The electrical weapon is linked to several deaths in the UK. Photograph: Andrew Milligan/PA
The electrical weapon is linked to several deaths in the UK. Photograph: Andrew Milligan/PA

Police more likely to Taser black people due to institutional racism, report finds

This article is more than 5 months old

Study says societal factors play more of a role than the views of individual officers

Police are far more likely to use a Taser electrical weapon against black people due to structural and institutional racism rather than the views of individual officers, a new report says.

It follows the biggest ever academic study of the police’s use of the weapon, which found officers increasingly see it as a tool that can get suspects to comply, rather than a potentially lethal item.

Communities see its use as humiliating and traumatic and the report, which was funded by the police, says radical reforms are needed to training.

The Taser electrical weapon has been linked to several deaths in the UK. Officials insist it is safe for widespread use but some campaigners claim it should be curtailed or banned.

The study was conducted by researchers from University College London, Keele, Exeter and Staffordshire universities.

While some officers see black people as more threatening and thus use a Taser electrical weapon, the study said the biggest reasons for the racial disparity was not decisions by individual officers.

How and where officers were deployed by their chiefs were the key reasons.

Officers are more frequently deployed into higher crime areas, which tend to have acute levels of poverty and higher ethnic minority populations.

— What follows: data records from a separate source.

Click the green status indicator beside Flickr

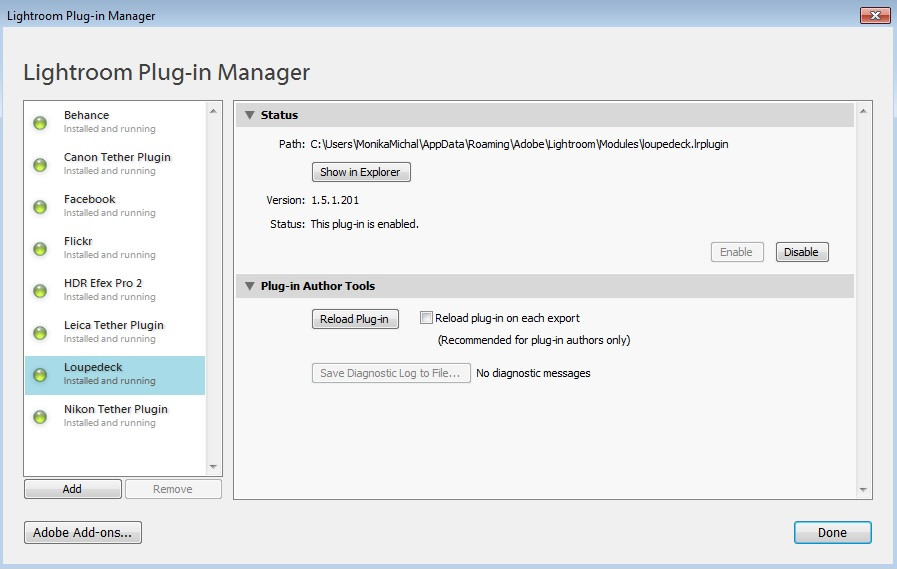40,249
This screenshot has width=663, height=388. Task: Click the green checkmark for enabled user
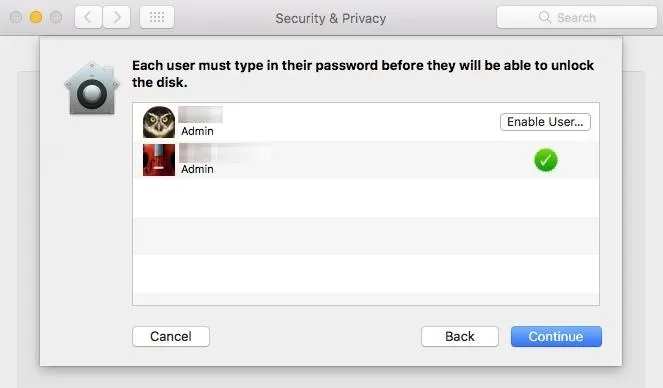pyautogui.click(x=546, y=160)
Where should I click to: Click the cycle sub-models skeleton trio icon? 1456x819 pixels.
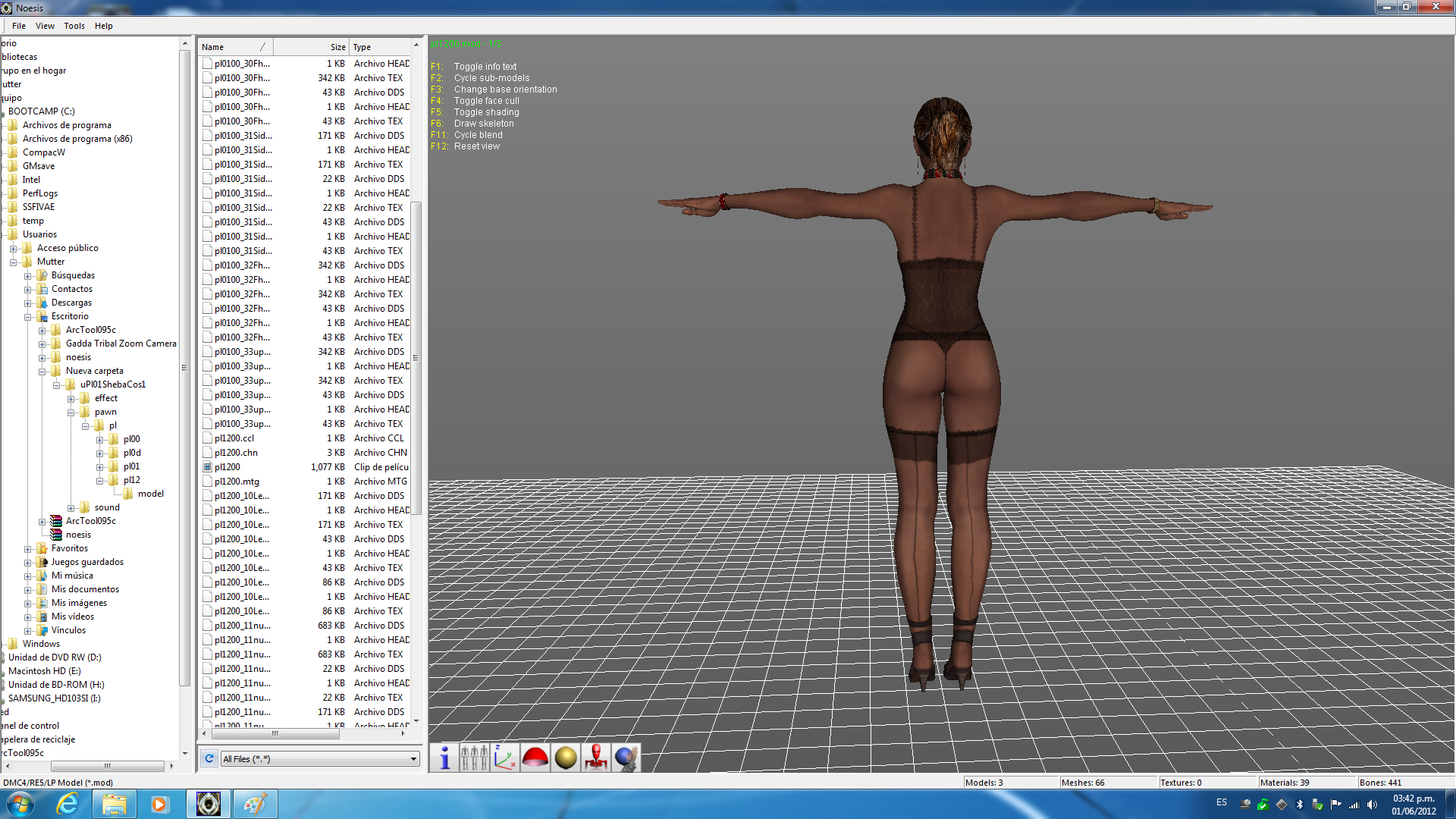tap(475, 758)
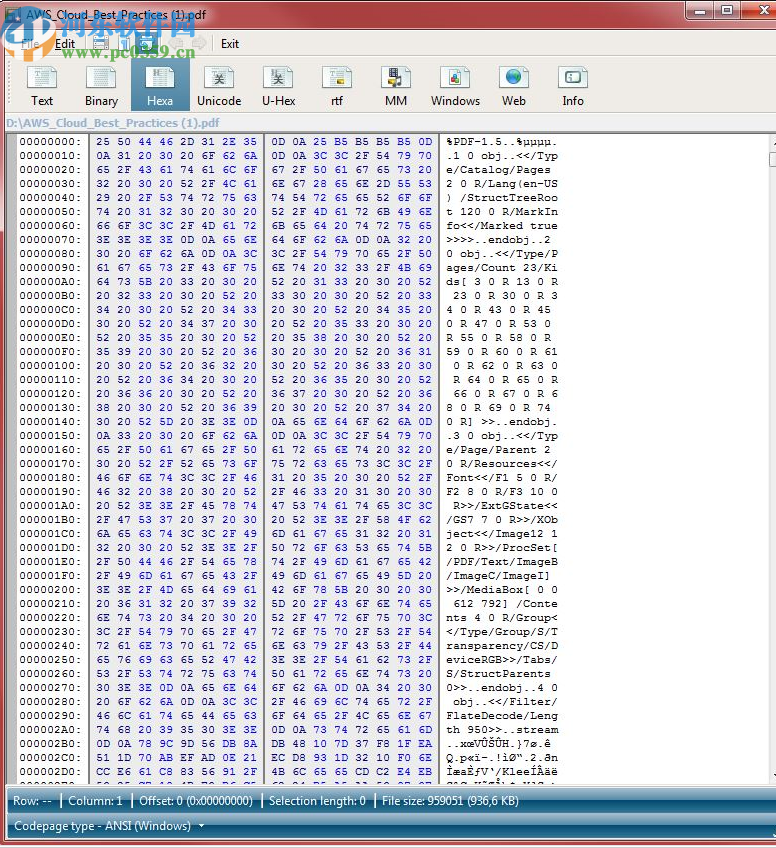776x848 pixels.
Task: Click hex offset 00000000 in first row
Action: pos(50,142)
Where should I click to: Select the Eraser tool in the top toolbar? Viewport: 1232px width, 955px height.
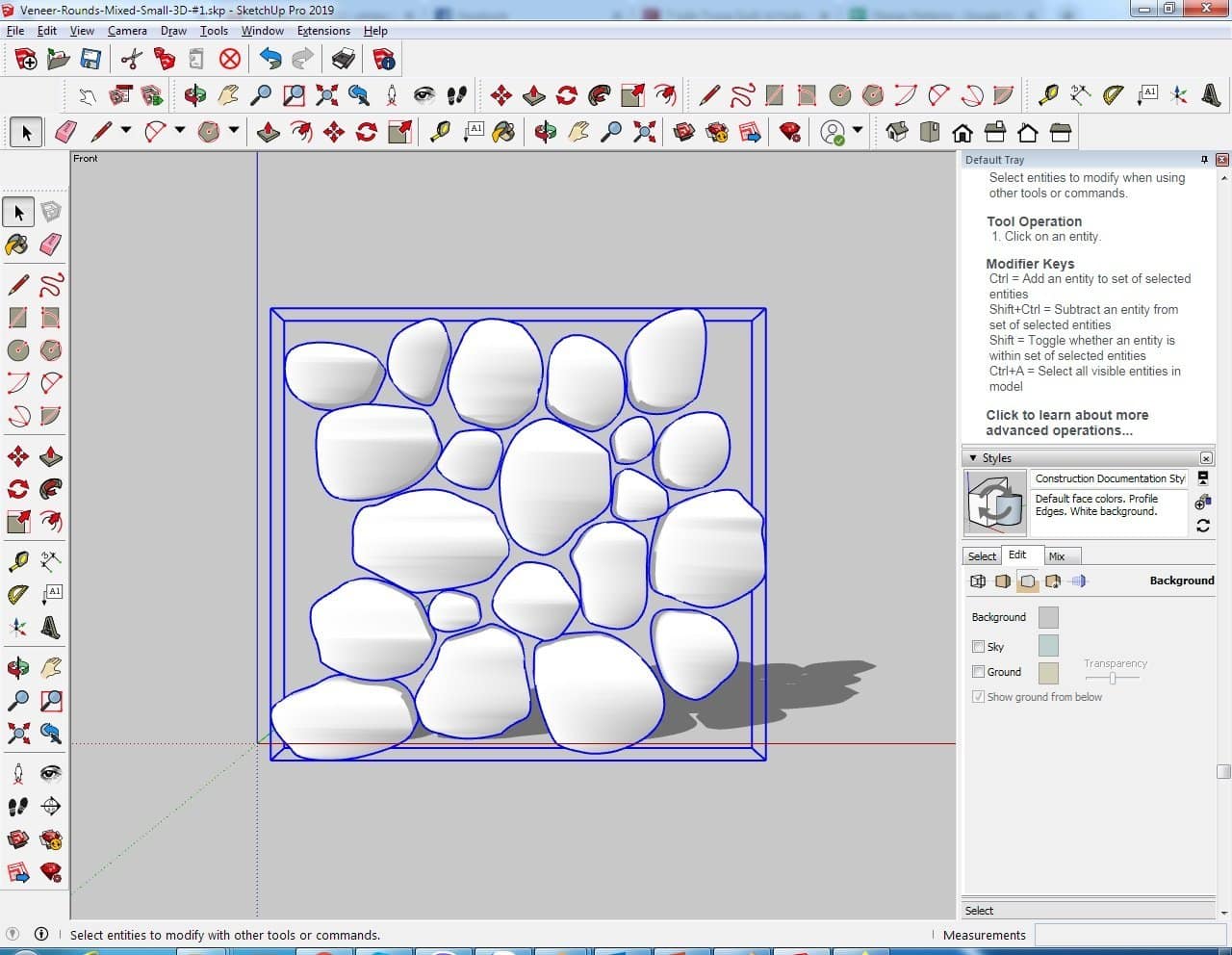pos(65,132)
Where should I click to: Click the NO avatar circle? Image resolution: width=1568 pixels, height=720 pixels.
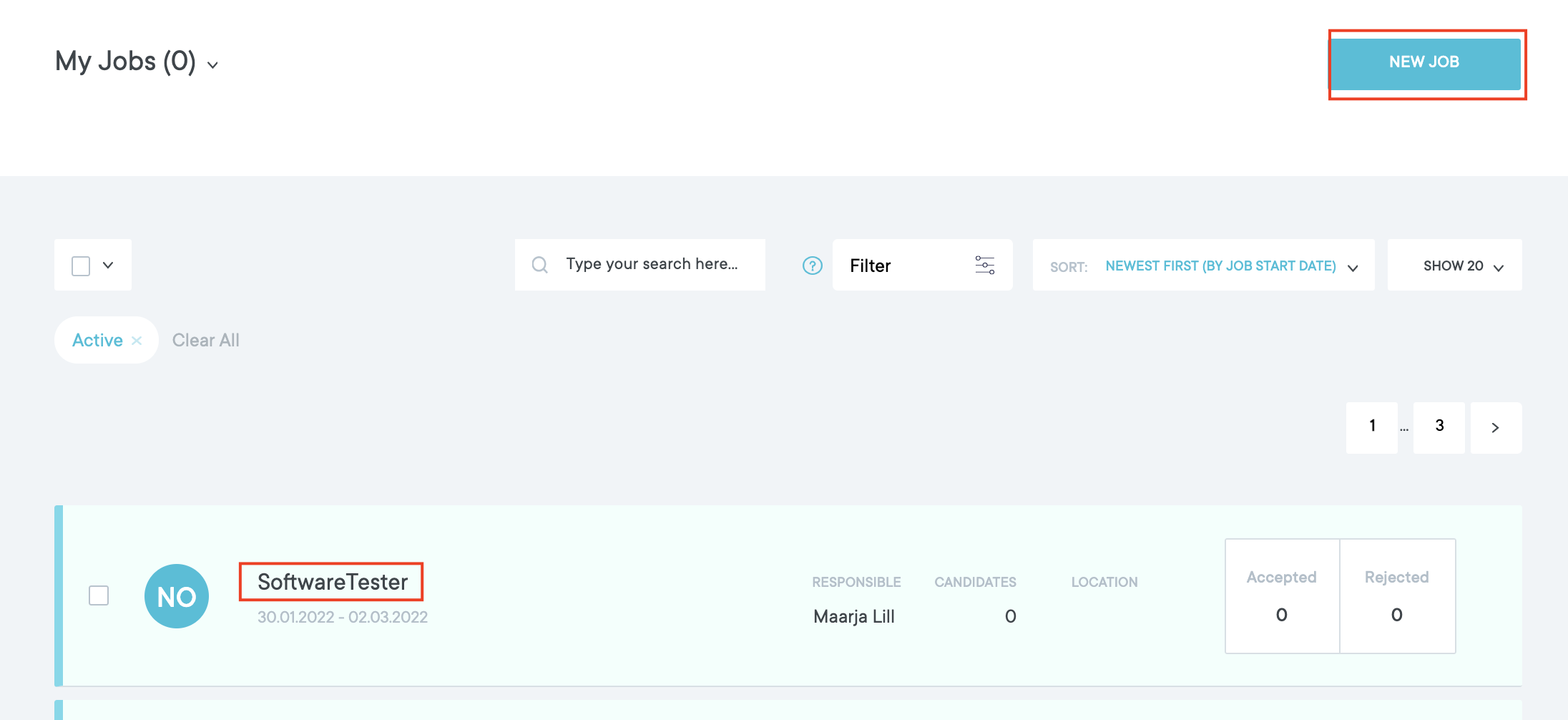point(177,596)

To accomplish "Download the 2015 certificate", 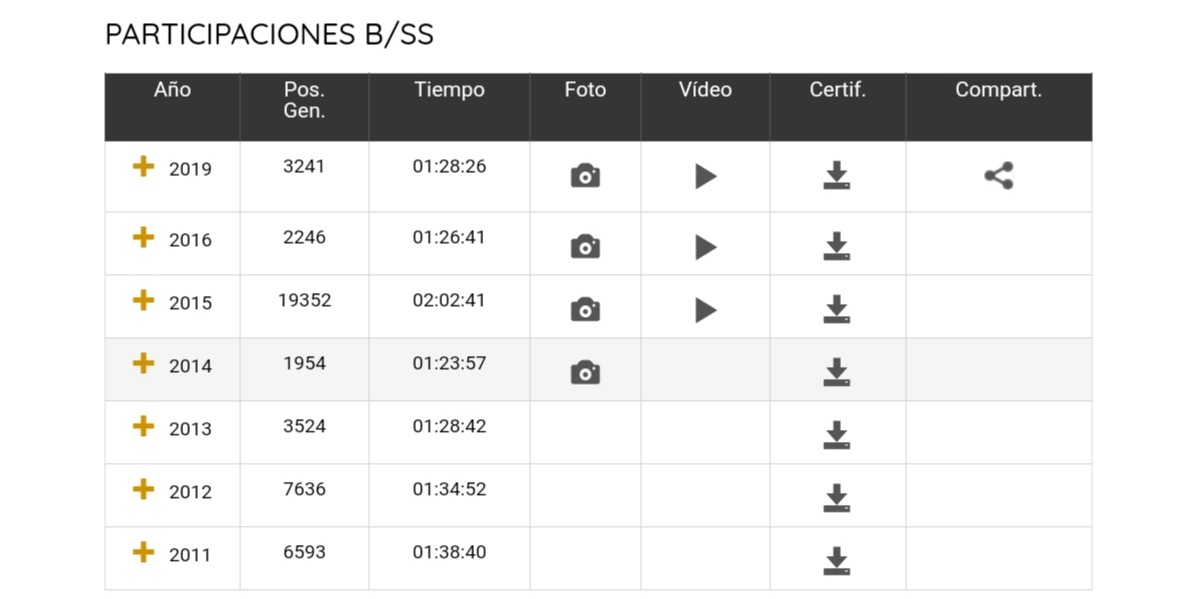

The report says: “Our study suggests it may be a combination of societal issues and institutional policing priorities, policies and practices which are systematically and disproportionately affecting black and other ethnic minority communities in deprived neighbourhoods relative to the populations of more wealthy surrounding, predominantly white areas.

“In other words, our study supports the idea that the patterns of ethnic disproportionality evident in the UK Home Office statistics cannot be explained solely or even primarily at the level of individual officer behaviour or psychology because they are an outcome of an interaction between structural and institutional racism.”

The weapon fires an electric current of 50,000 volts and is meant to temporarily incapacitate a suspect by interfering with the body’s neuromuscular system.

Its use has grown, it was deployed just under 17,000 times in 2017-18, by 2021-22 this had grown to 34,276 uses. The number of officers issued with a Taser electrical weapon has also increased.

Use of the weapon in official statistics does not necessarily mean it is fired at a suspect. The official figures include where it is unholstered and a suspect threatened with it, and also where a suspect is “red dotted”, where the red laser used to aim the device is visible to a suspect, often leading them to obey an officer’s commands. It is fired in about a tenth of incidents.

Inquest juries have found that its use played a part in the deaths of Jordan Begley in 2013 in Manchester, and the death of Marc Cole in 2017 in Falmouth. In 2021 a police officer was convicted of the manslaughter of former premiership footballer Dalian Atkinson having kicked him in the head while he was on the ground, and also having fired the weapon into him for 33 seconds – longer than recommended.

The report was commissioned by the College of Policing, which sets standards in law enforcement.

The report found that officers need to be taught when not to use a Taser electrical weapon and deploy de-escalation skills instead: “Our data suggested an institutionalisation of Taser had occurred such that the question for control room staff had become not ‘can we justify sending Taser officers’ but, rather, ‘can we justify not sending Taser officers’. .”

Report co-author Dr Ben Bradford said: “A central issue … will be exploring whether and how police can change policy and practice to alleviate ethnic disproportionality in Taser use. If this is not possible, then there must be fundamental questions about continued use of the weapon, at least in its current form.”

Chief constable Lucy D’Orsi, who speaks for the NPCC on use of the weapon, said: “In 2019-20 black people were eight times more likely to have it used on them. Whilst figures from 2022-23 stats have shown a reduction to 4.2 times more likely, it is vital that we question why that is and take action.

“We welcome the findings of the report and are committed to thoroughly reviewing the content so that we can make appropriate changes to have a positive impact on the lives of black people.”